_Your goal_
Would you print the whole listing again, word for word?

[Extracted material]

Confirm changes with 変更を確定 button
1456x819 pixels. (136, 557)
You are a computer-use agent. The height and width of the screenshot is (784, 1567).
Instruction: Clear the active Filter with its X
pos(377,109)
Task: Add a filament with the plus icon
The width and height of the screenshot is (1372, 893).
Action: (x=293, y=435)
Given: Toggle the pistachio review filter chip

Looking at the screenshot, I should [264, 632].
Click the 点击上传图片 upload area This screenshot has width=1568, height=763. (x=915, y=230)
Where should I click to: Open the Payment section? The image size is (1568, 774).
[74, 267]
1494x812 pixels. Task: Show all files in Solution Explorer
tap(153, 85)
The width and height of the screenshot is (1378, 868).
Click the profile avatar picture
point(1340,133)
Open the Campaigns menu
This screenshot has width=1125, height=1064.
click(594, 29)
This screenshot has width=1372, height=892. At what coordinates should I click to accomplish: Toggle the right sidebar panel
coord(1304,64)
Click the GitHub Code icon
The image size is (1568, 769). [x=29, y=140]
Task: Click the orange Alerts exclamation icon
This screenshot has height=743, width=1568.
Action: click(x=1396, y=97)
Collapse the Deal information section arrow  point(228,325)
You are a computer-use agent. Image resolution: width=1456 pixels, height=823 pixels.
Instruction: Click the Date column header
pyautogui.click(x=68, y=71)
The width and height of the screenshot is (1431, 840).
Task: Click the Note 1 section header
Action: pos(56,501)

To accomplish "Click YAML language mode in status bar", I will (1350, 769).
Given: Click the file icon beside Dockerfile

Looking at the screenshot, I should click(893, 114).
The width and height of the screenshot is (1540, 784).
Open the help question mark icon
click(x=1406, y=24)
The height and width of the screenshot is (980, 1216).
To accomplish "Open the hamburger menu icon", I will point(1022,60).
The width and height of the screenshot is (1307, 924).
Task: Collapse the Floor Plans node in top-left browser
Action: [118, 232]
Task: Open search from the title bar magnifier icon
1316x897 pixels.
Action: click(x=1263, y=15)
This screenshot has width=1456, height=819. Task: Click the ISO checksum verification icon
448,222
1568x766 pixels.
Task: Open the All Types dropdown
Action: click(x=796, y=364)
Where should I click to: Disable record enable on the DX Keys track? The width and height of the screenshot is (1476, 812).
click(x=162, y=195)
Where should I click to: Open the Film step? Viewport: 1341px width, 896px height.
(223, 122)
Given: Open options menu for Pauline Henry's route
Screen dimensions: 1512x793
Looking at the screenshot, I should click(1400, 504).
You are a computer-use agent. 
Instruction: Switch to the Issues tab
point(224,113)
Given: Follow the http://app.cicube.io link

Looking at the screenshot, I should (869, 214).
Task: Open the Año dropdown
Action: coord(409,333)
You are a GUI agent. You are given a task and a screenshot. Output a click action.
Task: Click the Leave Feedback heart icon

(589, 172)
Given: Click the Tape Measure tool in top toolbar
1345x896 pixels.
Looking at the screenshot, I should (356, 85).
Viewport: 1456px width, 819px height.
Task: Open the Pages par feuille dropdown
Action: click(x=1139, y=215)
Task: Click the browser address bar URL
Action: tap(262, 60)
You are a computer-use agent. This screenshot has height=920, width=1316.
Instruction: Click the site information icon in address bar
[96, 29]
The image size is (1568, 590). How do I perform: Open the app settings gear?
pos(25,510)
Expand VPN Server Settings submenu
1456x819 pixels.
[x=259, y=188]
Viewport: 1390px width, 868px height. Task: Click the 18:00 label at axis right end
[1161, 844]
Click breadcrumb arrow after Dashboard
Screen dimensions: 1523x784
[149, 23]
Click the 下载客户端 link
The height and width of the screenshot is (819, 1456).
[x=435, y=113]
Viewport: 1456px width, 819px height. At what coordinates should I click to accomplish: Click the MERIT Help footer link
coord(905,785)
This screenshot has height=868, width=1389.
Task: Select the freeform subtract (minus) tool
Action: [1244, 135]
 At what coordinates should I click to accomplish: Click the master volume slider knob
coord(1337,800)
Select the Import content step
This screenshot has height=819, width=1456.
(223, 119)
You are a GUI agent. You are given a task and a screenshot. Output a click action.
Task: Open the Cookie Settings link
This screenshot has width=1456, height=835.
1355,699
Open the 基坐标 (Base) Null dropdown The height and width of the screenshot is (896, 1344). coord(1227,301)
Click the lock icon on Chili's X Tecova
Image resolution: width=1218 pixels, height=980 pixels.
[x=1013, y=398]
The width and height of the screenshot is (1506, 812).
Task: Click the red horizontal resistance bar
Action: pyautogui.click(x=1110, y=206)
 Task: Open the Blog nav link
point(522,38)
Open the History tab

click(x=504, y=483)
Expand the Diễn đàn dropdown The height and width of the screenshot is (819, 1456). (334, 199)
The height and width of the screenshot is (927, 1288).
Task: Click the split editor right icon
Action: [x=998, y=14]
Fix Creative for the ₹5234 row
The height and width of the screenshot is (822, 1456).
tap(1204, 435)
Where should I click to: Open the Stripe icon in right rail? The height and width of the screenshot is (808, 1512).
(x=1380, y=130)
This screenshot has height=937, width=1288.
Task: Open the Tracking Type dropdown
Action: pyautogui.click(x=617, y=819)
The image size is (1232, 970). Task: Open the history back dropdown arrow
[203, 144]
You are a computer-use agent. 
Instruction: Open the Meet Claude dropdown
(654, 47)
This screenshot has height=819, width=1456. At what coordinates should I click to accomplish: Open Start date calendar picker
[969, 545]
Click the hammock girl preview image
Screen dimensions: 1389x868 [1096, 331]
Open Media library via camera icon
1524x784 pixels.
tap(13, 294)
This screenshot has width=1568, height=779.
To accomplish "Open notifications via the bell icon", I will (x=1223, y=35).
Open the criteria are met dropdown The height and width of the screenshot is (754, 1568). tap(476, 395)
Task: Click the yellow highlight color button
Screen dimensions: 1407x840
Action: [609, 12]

[/Extracted material]

_Expected answer_
Confirm changes with 変更を確定 button
1456x819 pixels. (136, 557)
You are a computer-use agent. The height and width of the screenshot is (784, 1567).
Instruction: Clear the active Filter with its X
pos(377,109)
Task: Add a filament with the plus icon
The width and height of the screenshot is (1372, 893).
Action: (x=293, y=435)
Given: Toggle the pistachio review filter chip

Looking at the screenshot, I should [264, 632].
Click the 点击上传图片 upload area This screenshot has width=1568, height=763. (x=915, y=230)
Where should I click to: Open the Payment section? The image size is (1568, 774).
[74, 267]
1494x812 pixels. Task: Show all files in Solution Explorer
tap(153, 85)
The width and height of the screenshot is (1378, 868).
Click the profile avatar picture
point(1340,133)
Open the Campaigns menu
This screenshot has width=1125, height=1064.
click(594, 29)
This screenshot has width=1372, height=892. At what coordinates should I click to accomplish: Toggle the right sidebar panel
coord(1304,64)
Click the GitHub Code icon
The image size is (1568, 769). [x=29, y=140]
Task: Click the orange Alerts exclamation icon
This screenshot has height=743, width=1568.
Action: click(x=1396, y=97)
Collapse the Deal information section arrow  point(228,325)
You are a computer-use agent. Image resolution: width=1456 pixels, height=823 pixels.
Instruction: Click the Date column header
pyautogui.click(x=68, y=71)
The width and height of the screenshot is (1431, 840).
Task: Click the Note 1 section header
Action: pos(56,501)

To accomplish "Click YAML language mode in status bar", I will (1350, 769).
Given: Click the file icon beside Dockerfile

Looking at the screenshot, I should click(893, 114).
The width and height of the screenshot is (1540, 784).
Open the help question mark icon
click(x=1406, y=24)
The height and width of the screenshot is (980, 1216).
To accomplish "Open the hamburger menu icon", I will point(1022,60).
The width and height of the screenshot is (1307, 924).
Task: Collapse the Floor Plans node in top-left browser
Action: [118, 232]
Task: Open search from the title bar magnifier icon
1316x897 pixels.
Action: click(x=1263, y=15)
This screenshot has width=1456, height=819. Task: Click the ISO checksum verification icon
448,222
1568x766 pixels.
Task: Open the All Types dropdown
Action: click(x=796, y=364)
Where should I click to: Disable record enable on the DX Keys track? The width and height of the screenshot is (1476, 812).
click(x=162, y=195)
Where should I click to: Open the Film step? Viewport: 1341px width, 896px height.
(223, 122)
Given: Open options menu for Pauline Henry's route
Screen dimensions: 1512x793
Looking at the screenshot, I should click(1400, 504).
You are a computer-use agent. 
Instruction: Switch to the Issues tab
point(224,113)
Given: Follow the http://app.cicube.io link

Looking at the screenshot, I should (869, 214).
Task: Open the Año dropdown
Action: coord(409,333)
You are a GUI agent. You are given a task and a screenshot. Output a click action.
Task: Click the Leave Feedback heart icon

(589, 172)
Given: Click the Tape Measure tool in top toolbar
1345x896 pixels.
Looking at the screenshot, I should (356, 85).
Viewport: 1456px width, 819px height.
Task: Open the Pages par feuille dropdown
Action: click(x=1139, y=215)
Task: Click the browser address bar URL
Action: tap(262, 60)
You are a computer-use agent. This screenshot has height=920, width=1316.
Instruction: Click the site information icon in address bar
[96, 29]
The image size is (1568, 590). How do I perform: Open the app settings gear?
pos(25,510)
Expand VPN Server Settings submenu
1456x819 pixels.
[x=259, y=188]
Viewport: 1390px width, 868px height. Task: Click the 18:00 label at axis right end
[1161, 844]
Click breadcrumb arrow after Dashboard
Screen dimensions: 1523x784
[149, 23]
Click the 下载客户端 link
The height and width of the screenshot is (819, 1456).
[x=435, y=113]
Viewport: 1456px width, 819px height. At what coordinates should I click to accomplish: Click the MERIT Help footer link
coord(905,785)
This screenshot has height=868, width=1389.
Task: Select the freeform subtract (minus) tool
Action: [1244, 135]
 At what coordinates should I click to accomplish: Click the master volume slider knob
coord(1337,800)
Select the Import content step
This screenshot has height=819, width=1456.
(223, 119)
You are a GUI agent. You are given a task and a screenshot. Output a click action.
Task: Open the Cookie Settings link
This screenshot has width=1456, height=835.
1355,699
Open the 基坐标 (Base) Null dropdown The height and width of the screenshot is (896, 1344). coord(1227,301)
Click the lock icon on Chili's X Tecova
Image resolution: width=1218 pixels, height=980 pixels.
[x=1013, y=398]
The width and height of the screenshot is (1506, 812).
Task: Click the red horizontal resistance bar
Action: pyautogui.click(x=1110, y=206)
 Task: Open the Blog nav link
point(522,38)
Open the History tab

click(x=504, y=483)
Expand the Diễn đàn dropdown The height and width of the screenshot is (819, 1456). (334, 199)
The height and width of the screenshot is (927, 1288).
Task: Click the split editor right icon
Action: [x=998, y=14]
Fix Creative for the ₹5234 row
The height and width of the screenshot is (822, 1456).
tap(1204, 435)
Where should I click to: Open the Stripe icon in right rail? The height and width of the screenshot is (808, 1512).
(x=1380, y=130)
This screenshot has height=937, width=1288.
Task: Open the Tracking Type dropdown
Action: pyautogui.click(x=617, y=819)
The image size is (1232, 970). Task: Open the history back dropdown arrow
[203, 144]
You are a computer-use agent. 
Instruction: Open the Meet Claude dropdown
(654, 47)
This screenshot has height=819, width=1456. At what coordinates should I click to accomplish: Open Start date calendar picker
[969, 545]
Click the hammock girl preview image
Screen dimensions: 1389x868 [1096, 331]
Open Media library via camera icon
1524x784 pixels.
tap(13, 294)
This screenshot has width=1568, height=779.
To accomplish "Open notifications via the bell icon", I will (x=1223, y=35).
Open the criteria are met dropdown The height and width of the screenshot is (754, 1568). tap(476, 395)
Task: Click the yellow highlight color button
Screen dimensions: 1407x840
Action: [609, 12]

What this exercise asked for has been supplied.